ENV['ENV'] == 'live'
end
Bonus Points: Extract %w(test1 qa demo ci)
into a constant!
Double Bonus Points: (thanks @Sergio Tulentsev) Get your environment-specific (and probably sensitive!!!) credentials out of your code! If using Rails, put it in a secrets.yml
, else use one of the many great gems for this:
A word about Rubocop: Take its advice with a grain of Salt. For example, your code is not really a case for a guard clause, it's just returning data based on conditions. So instead you could also try refactoring the code as a case expression.

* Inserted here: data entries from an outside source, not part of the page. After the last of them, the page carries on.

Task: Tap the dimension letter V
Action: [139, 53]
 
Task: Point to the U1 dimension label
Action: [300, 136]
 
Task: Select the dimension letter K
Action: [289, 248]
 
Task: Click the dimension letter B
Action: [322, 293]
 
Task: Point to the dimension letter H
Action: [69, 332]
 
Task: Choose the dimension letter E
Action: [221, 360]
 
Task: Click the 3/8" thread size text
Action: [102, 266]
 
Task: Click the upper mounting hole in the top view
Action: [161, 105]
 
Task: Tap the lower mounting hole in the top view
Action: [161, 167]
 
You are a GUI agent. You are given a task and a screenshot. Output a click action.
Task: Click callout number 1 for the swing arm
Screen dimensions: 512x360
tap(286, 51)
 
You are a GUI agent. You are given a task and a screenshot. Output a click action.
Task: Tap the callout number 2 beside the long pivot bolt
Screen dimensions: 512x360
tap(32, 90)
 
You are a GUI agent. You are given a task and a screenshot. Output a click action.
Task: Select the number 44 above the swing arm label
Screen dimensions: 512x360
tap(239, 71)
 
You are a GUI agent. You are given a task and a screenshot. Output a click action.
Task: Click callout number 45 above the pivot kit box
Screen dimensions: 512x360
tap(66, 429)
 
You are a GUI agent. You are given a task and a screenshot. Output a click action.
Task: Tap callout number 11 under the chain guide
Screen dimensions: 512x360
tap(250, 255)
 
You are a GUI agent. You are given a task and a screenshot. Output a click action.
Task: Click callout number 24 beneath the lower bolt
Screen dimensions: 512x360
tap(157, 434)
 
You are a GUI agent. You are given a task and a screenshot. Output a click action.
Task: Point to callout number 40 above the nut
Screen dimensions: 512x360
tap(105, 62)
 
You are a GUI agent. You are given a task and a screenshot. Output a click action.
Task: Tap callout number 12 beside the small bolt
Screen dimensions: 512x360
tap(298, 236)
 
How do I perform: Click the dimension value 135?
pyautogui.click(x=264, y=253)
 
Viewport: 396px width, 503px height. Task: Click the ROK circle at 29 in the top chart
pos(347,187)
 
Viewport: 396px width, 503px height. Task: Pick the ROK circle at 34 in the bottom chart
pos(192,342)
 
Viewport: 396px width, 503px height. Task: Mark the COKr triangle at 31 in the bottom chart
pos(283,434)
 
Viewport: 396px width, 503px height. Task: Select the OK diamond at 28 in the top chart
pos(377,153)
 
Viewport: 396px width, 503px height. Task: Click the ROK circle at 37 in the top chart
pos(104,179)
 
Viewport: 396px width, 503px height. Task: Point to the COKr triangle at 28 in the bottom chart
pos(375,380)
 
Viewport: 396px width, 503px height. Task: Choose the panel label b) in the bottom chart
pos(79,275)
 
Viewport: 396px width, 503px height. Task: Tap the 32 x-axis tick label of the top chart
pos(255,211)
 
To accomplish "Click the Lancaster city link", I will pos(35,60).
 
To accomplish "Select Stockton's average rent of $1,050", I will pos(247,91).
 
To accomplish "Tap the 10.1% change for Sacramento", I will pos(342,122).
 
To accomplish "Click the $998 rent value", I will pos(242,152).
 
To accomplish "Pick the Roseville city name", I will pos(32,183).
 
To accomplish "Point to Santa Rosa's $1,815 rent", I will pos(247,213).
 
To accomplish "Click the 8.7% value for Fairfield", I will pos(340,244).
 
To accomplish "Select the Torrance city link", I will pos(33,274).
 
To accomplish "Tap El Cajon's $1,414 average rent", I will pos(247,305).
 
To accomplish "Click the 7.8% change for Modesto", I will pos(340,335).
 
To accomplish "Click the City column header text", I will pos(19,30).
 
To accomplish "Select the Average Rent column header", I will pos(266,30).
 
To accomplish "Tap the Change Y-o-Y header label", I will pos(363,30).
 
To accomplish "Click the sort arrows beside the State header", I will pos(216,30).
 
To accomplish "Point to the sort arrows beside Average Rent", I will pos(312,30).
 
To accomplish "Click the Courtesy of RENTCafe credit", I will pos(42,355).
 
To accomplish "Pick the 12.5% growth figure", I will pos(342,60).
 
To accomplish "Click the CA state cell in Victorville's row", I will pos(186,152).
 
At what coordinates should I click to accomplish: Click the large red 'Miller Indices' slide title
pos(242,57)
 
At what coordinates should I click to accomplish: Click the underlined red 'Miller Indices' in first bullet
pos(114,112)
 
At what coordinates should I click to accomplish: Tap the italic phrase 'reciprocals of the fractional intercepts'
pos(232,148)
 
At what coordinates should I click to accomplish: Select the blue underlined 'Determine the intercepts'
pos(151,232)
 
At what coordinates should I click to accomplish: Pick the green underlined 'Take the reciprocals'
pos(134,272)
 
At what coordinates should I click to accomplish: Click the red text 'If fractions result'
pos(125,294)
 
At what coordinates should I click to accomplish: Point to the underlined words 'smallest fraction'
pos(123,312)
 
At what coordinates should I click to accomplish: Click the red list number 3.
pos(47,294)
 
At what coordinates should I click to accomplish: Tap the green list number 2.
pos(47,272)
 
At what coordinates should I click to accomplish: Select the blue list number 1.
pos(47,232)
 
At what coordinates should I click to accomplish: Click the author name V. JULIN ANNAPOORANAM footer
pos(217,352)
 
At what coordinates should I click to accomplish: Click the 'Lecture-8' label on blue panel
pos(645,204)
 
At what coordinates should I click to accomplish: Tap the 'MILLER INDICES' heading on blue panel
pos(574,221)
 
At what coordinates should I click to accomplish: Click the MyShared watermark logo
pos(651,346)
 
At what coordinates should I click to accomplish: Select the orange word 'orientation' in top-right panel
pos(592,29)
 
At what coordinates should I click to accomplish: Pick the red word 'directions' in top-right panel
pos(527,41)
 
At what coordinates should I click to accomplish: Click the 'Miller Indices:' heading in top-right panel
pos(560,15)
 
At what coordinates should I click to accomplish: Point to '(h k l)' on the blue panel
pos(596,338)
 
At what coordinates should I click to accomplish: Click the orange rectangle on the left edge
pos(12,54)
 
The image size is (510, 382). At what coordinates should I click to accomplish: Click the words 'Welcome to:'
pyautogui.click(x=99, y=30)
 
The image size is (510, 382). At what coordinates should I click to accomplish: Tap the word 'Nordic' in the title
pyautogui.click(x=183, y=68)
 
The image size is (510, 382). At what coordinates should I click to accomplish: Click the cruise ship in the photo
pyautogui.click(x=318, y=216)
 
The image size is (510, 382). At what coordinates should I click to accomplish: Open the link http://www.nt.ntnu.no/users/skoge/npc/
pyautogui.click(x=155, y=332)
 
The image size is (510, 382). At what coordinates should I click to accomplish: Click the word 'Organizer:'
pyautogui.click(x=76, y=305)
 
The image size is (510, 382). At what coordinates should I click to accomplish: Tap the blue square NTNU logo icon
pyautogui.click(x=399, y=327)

And sometime, Rubocop just talks trash :-) (not on purpose, but "measuring" code style is hard!)
Upvotes: 2
Reputation: 230326
Your snippet is not a valid example for "guard clauses". There's nothing to guard against. It's just selecting data. It'd look better as case/when
but if
chain is fine too.
def auth_creds
case ENV['ENV']
when 'test1', 'qa', 'demo', 'ci'
{ key: 'key1', secret: 'secret1' }
when 'live'
{ key: 'key2', secret: 'secret2' }
else
fail 'Unable to set key/secret'
end
end
Guard clause (or as I call them, early returns) are used when the whole body of the method is wrapped in a conditional.
def process_project
if project
# do stuff
end
end
The method won't do anything unless there's a project
. So it makes for more readable code if we reduce the nesting here.
def process_project
return unless project
# do stuff with project
end
Again, not every if
in your code can/should be transformed to this form. Only where it's appropriate.